Brief: Please render every line of the entries below as one string in a JSON list, skipping blank lines and leaving out the pictures.
↓↓↓
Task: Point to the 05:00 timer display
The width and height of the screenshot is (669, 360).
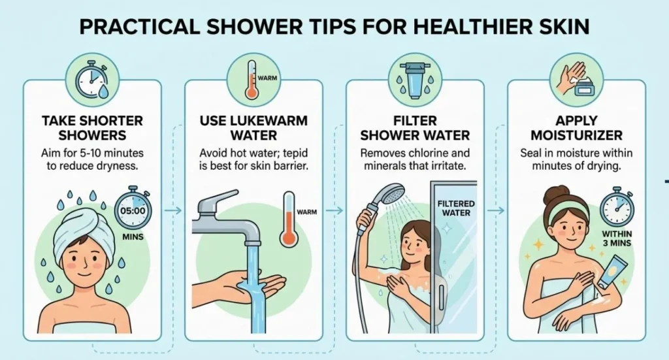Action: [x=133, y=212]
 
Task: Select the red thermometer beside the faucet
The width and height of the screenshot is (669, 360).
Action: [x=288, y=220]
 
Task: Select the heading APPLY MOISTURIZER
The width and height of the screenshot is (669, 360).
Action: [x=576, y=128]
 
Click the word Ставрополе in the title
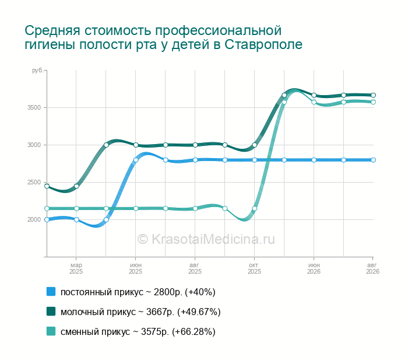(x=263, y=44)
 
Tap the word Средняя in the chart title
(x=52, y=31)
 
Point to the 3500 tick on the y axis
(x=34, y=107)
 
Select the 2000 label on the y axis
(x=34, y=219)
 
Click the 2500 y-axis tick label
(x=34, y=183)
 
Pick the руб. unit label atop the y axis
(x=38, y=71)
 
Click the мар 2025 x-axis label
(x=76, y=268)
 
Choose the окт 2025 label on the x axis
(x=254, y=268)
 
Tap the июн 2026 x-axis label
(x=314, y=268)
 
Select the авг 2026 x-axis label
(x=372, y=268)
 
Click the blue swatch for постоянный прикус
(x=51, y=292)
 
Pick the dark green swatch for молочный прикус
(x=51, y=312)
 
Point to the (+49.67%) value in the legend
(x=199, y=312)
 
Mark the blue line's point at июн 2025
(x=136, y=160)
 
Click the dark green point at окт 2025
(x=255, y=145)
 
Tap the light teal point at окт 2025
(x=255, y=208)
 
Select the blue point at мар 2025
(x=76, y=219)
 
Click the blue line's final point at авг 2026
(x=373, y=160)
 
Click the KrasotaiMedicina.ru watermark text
↑↑↑
Final answer:
[
  "Task: Point to the 05:00 timer display",
  "The width and height of the screenshot is (669, 360).",
  "Action: [x=133, y=212]",
  "Task: Select the red thermometer beside the faucet",
  "The width and height of the screenshot is (669, 360).",
  "Action: [x=288, y=220]",
  "Task: Select the heading APPLY MOISTURIZER",
  "The width and height of the screenshot is (669, 360).",
  "Action: [x=576, y=128]",
  "Click the word Ставрополе in the title",
  "(x=263, y=44)",
  "Tap the word Средняя in the chart title",
  "(x=52, y=31)",
  "Point to the 3500 tick on the y axis",
  "(x=34, y=107)",
  "Select the 2000 label on the y axis",
  "(x=34, y=219)",
  "Click the 2500 y-axis tick label",
  "(x=34, y=183)",
  "Pick the руб. unit label atop the y axis",
  "(x=38, y=71)",
  "Click the мар 2025 x-axis label",
  "(x=76, y=268)",
  "Choose the окт 2025 label on the x axis",
  "(x=254, y=268)",
  "Tap the июн 2026 x-axis label",
  "(x=314, y=268)",
  "Select the авг 2026 x-axis label",
  "(x=372, y=268)",
  "Click the blue swatch for постоянный прикус",
  "(x=51, y=292)",
  "Pick the dark green swatch for молочный прикус",
  "(x=51, y=312)",
  "Point to the (+49.67%) value in the legend",
  "(x=199, y=312)",
  "Mark the blue line's point at июн 2025",
  "(x=136, y=160)",
  "Click the dark green point at окт 2025",
  "(x=255, y=145)",
  "Tap the light teal point at окт 2025",
  "(x=255, y=208)",
  "Select the blue point at мар 2025",
  "(x=76, y=219)",
  "Click the blue line's final point at авг 2026",
  "(x=373, y=160)",
  "Click the KrasotaiMedicina.ru watermark text"
]